Abstract/Summary
Angelman syndrome (AS) is a rare neurodevelopmental disorder with severe developmental
delay, lack of language skills, severe cognitive impairment, motor dysfunctionand sleep disorder,
and AS patients often have comorbid epilepsy and autism. Genetic/genomic studies have
attributed impaired expression of UBE3A in neurons as the cause of AS. Recent studies have
also identified the mechanism underlying paternal Ube3a gene silencing and the potential of
providing a cure for AS through the unsilencing of the paternal UBE3A gene, thereby restoring
UBE3A. While this has generated tremendous excitement in the AS community, animal research
has also shown that for most phenotypes, the unsilencing of the UBE3A gene has to occur
immediately after birth. Intriguingly, although restoring Ube3a in AS mice in adulthood rescued
contextual memory of fear conditioning, it did not affect motor function impairment or abnormal
anxiety behaviors. Furthermore, over-expression of UBE3A has been implicated in autism
spectrum disorder (ASD), which underscores the tight regulation of UBE3A expression. Thus,
there is still an urgent need for further understanding the function of UBE3A and the
pathophysiology of AS. We recently showed that Ube3a ubiquitinates SK2, a Ca2+-activated small
conductance potassium channel and facilitates its removal from excitatory synapses by
endocytosis and subsequent degradation.

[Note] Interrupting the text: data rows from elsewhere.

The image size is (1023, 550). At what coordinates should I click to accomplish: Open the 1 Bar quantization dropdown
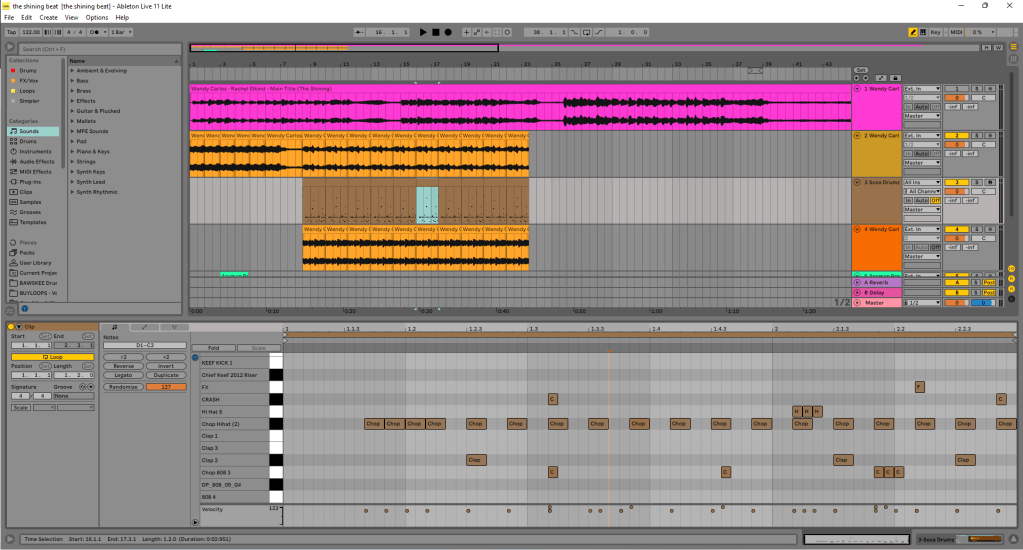[x=119, y=32]
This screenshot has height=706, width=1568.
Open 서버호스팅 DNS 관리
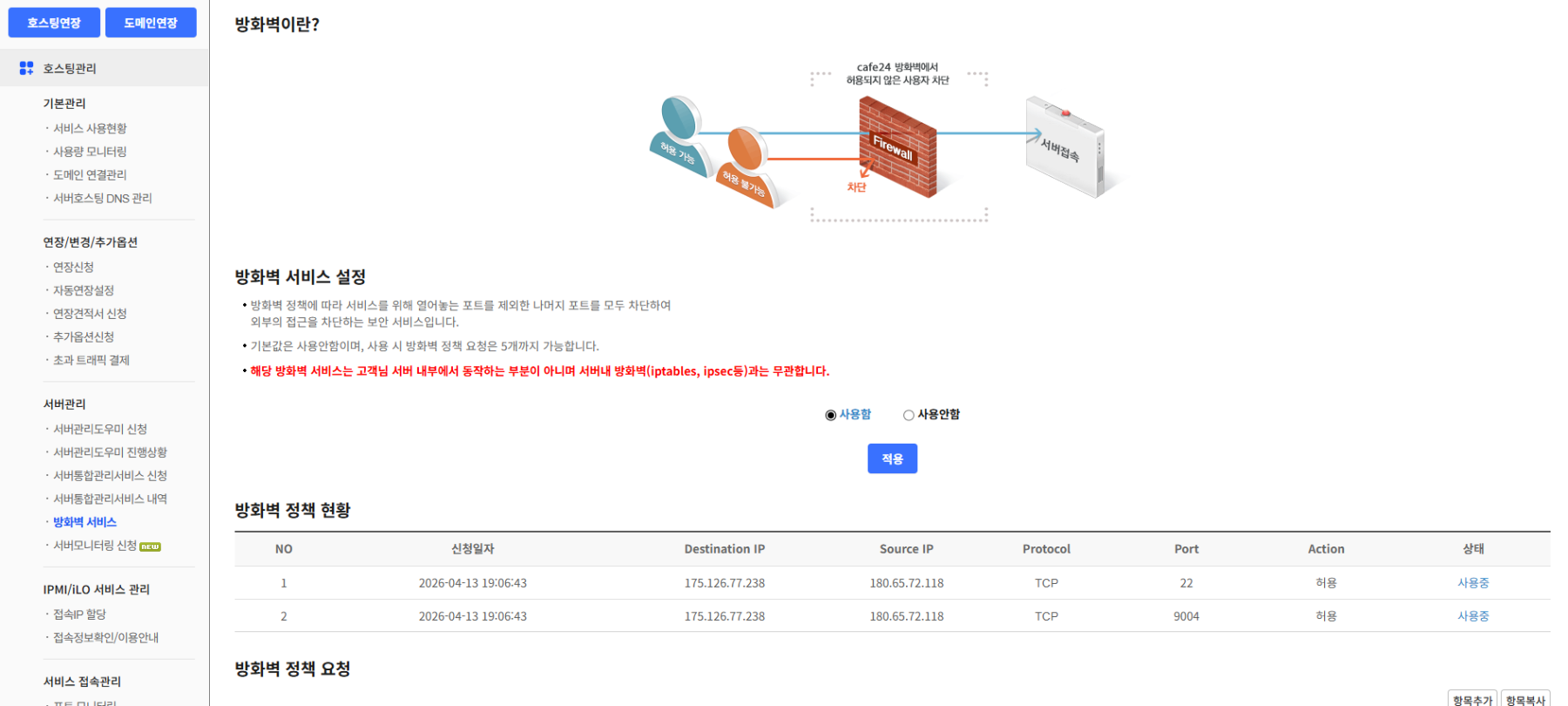[102, 199]
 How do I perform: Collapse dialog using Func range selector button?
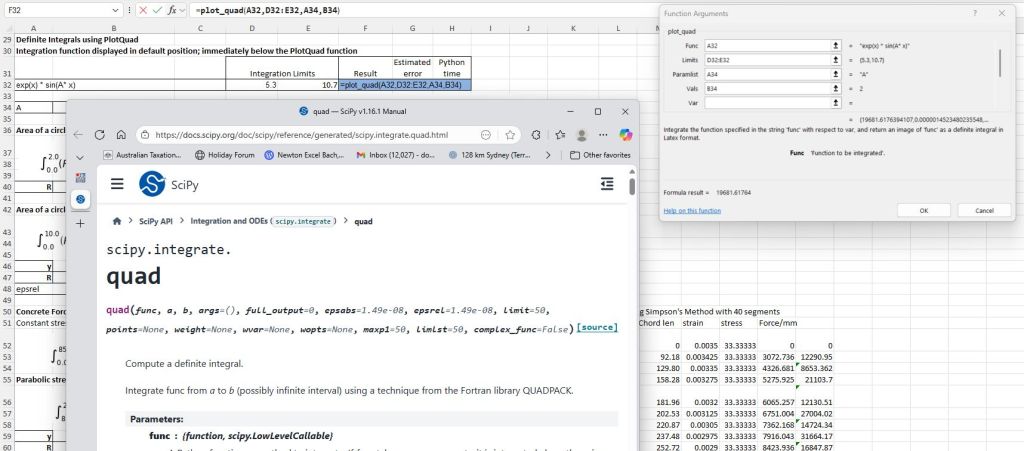[x=835, y=46]
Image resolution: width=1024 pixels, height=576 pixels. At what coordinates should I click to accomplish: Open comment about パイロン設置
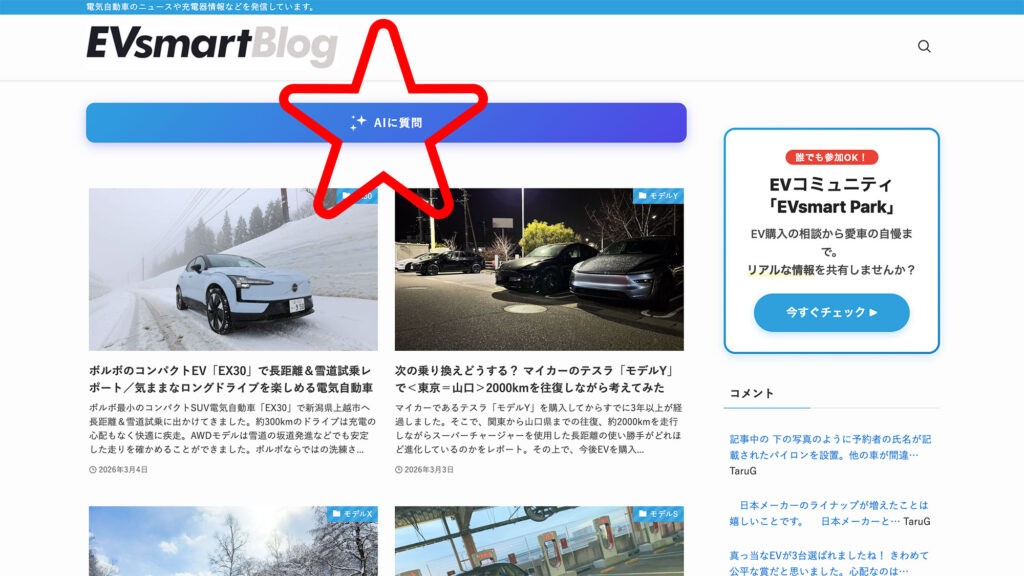coord(830,446)
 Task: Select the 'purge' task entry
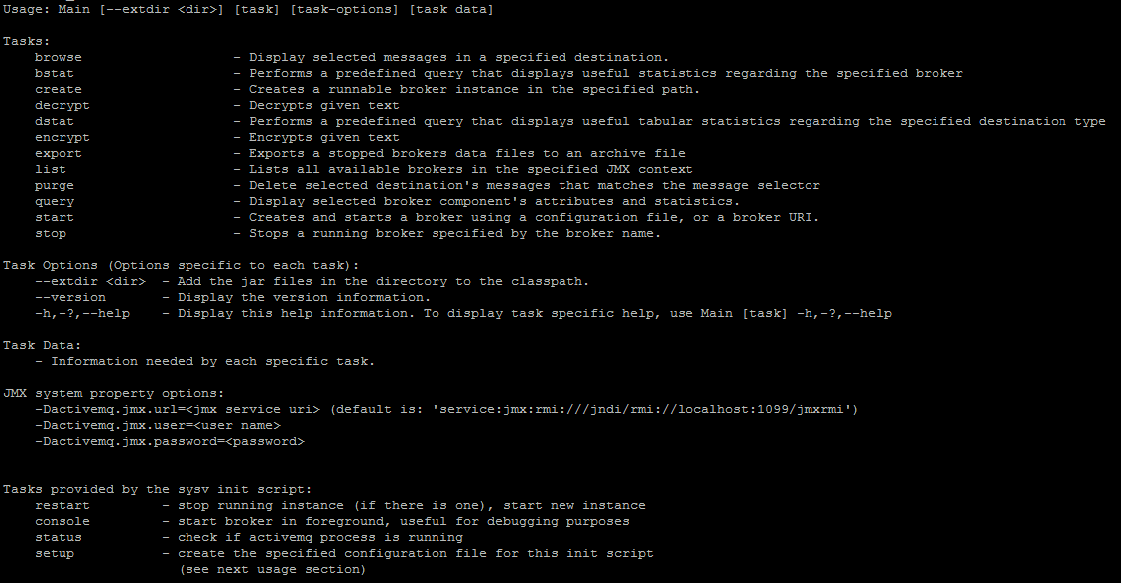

Subsequently, we showed that Ube3a-mediated SK2
ubiquitination not only results in its endocytosis, but also inhibits its recycling back to synaptic
membranes, and that PKA and Ube3a jointly regulate synaptic SK2 levels. SK2 channels have
been shown to play important roles in diverse brain functions, including learning and memory,
mood regulation, motor function and rhythmic activities, etc. Our long-term goals are to better
understand AS pathogenesis in order to develop potential therapeutic strategies. Our immediate
goal in the proposed studies is directed at determining the roles of Ube3a- and PKA-mediated
regulation of synaptic SK2 levels in the amygdala, specifically in auditory fear learning and fear
memory recall. We will also test whether enhanced neural intrinsic excitability during one learning
episode facilitates learning in a second learning episode, which could improve auditory fear
learning in AS mice, and lead to potential translational applications in AS patients. The proposed
studies will also provide high value-added learning experiences and promote scholarly activity for
students and faculty at our university.